Electron Beam Welding of Busbars for Electric Vehicles

Electron Beam Welding of Busbars for Electric Vehicles


Busbars are an essential component of an electric vehicle.

Typically made of conductive alloys such as aluminium, bronze, or copper, they distribute power between individual cells, as well as the battery packs to the motors.

CVE, designers and manufacturers of electron beam and laser welding process solution systems, have collaborated with TWI, membership-based research and technology organisation, to explore the feasibility of using the electron beam welding process for interconnection of cells and for joining busbars to the powertrain.


The structure of a typical electric vehicle battery pack starts as a cell. Designs vary across manufacturers, but the industry has settled on 21700 cells as standard.

Battery packs welded together with busbars, typically 60-100 cells, create a module, and multiple modules (6-40) make a pack.

The welded busbars are typically produced from copper with nickel plating.

This new design represents a challenge for OEMs. The components are rapidly developing and replacing traditional components that have been manufactured for hundreds of years.

The International Energy Agency predicts that there will be 230m electric vehicles worldwide by 2030, signalling an industry requirement for a high-quality, reliable, and quick welding process for battery pack production.

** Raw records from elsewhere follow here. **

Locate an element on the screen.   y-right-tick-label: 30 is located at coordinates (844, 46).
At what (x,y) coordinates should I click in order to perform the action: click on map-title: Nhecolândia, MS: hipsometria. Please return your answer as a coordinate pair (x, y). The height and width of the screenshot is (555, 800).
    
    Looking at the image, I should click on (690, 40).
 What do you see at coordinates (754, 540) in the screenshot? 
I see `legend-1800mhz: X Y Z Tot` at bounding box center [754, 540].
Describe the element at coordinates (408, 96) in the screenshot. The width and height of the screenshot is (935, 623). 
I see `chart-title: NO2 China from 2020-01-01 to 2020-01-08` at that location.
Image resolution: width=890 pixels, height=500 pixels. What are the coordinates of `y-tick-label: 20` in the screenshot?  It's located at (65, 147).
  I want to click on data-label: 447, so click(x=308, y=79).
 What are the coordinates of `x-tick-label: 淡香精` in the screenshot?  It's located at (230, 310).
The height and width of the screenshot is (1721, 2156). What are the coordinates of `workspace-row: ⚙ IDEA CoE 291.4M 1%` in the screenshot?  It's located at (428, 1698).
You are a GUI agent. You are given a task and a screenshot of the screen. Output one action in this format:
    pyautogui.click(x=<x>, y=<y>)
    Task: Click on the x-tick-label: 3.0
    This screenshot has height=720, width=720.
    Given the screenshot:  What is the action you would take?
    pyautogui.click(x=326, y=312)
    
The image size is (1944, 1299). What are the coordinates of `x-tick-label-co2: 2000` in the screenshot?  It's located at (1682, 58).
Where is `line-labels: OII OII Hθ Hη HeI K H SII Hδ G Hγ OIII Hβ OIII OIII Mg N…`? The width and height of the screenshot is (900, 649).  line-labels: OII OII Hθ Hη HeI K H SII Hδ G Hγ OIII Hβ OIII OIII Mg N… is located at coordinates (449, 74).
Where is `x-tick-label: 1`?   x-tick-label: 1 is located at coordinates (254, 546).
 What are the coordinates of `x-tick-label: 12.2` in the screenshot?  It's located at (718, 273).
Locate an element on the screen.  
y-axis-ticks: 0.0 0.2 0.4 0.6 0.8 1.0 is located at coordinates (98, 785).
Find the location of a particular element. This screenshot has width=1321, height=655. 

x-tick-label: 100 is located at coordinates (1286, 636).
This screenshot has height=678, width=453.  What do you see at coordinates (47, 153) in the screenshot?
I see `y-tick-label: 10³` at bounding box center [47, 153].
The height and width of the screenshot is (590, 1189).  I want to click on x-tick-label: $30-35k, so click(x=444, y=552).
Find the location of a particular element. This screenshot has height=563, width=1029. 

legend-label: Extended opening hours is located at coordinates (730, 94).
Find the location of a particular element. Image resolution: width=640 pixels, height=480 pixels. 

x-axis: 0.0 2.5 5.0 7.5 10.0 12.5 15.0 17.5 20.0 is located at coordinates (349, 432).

Wide Angle Deflection Electron Beam Welding

CVE and TWI ran a series of test welds using a method of wide-angle deflection electron beam welding.

Electron beam spot melting trials on a 450-micron steel sheet (bus bar battery tab) showed that the test welds achieved a consistent depth of up to 200 microns.


Figure 1. 60kV, 2mA, 2msec spots.


CVE and TWI successfully developed high-quality welds joining bus bars to battery cell samples.

The investigation also found electron beam welding to be a much quicker process in comparison to resistance and laser welding.

The typical time to manufacture one battery pack using resistance welding is 12,000 seconds and 1,260 seconds using laser welding. In comparison, electron beam welding has demonstrated a speed of just 189 seconds per battery pack, with anticipated developments expected to take this number closer to just 75 seconds per pack, representing a 99.38% time saving.

The weld time comparison across resistance, laser, and electron beam welding results are shown in the table below.


Time to weld one cell (4 welds) Time to manufacture one battery pack
Typical for resistance welding 4 seconds 12,000 seconds
Typical for laser welding 0.42 seconds 1,260 seconds
Demonstrated speed for electron beam 0.063 seconds 189 seconds
Anticipated electron beam development 0.025 seconds 75 seconds


Applications and Further Developments

There are many other advantages of electron beam welding for this application, including:

  • The weld quality is highly consistent
  • Electron beam welding is at least 10x faster than laser
  • There is no requirement for gas
  • Potential to implement vacuum load-lock systems
  • The vacuum chamber contains the welding process. This results in less spatter, so the welds are greatly more consistent than when using laser welding
  • An electron beam is less sensitive to reflectivity, the beam being a finely focused stream of electrons, rather than monochromatic coherent light (photons) like a laser
  • The vacuum environment closes micro-gaps, resulting in a stronger weld


Electron beam welding is already a well-established process for high-volume automotive components, such as turbochargers.

Production possibilities include implementing a vacuum load lock system, which would allow for high-speed cycles between assemblies, therefore resulting in very fast cycle times being readily achievable.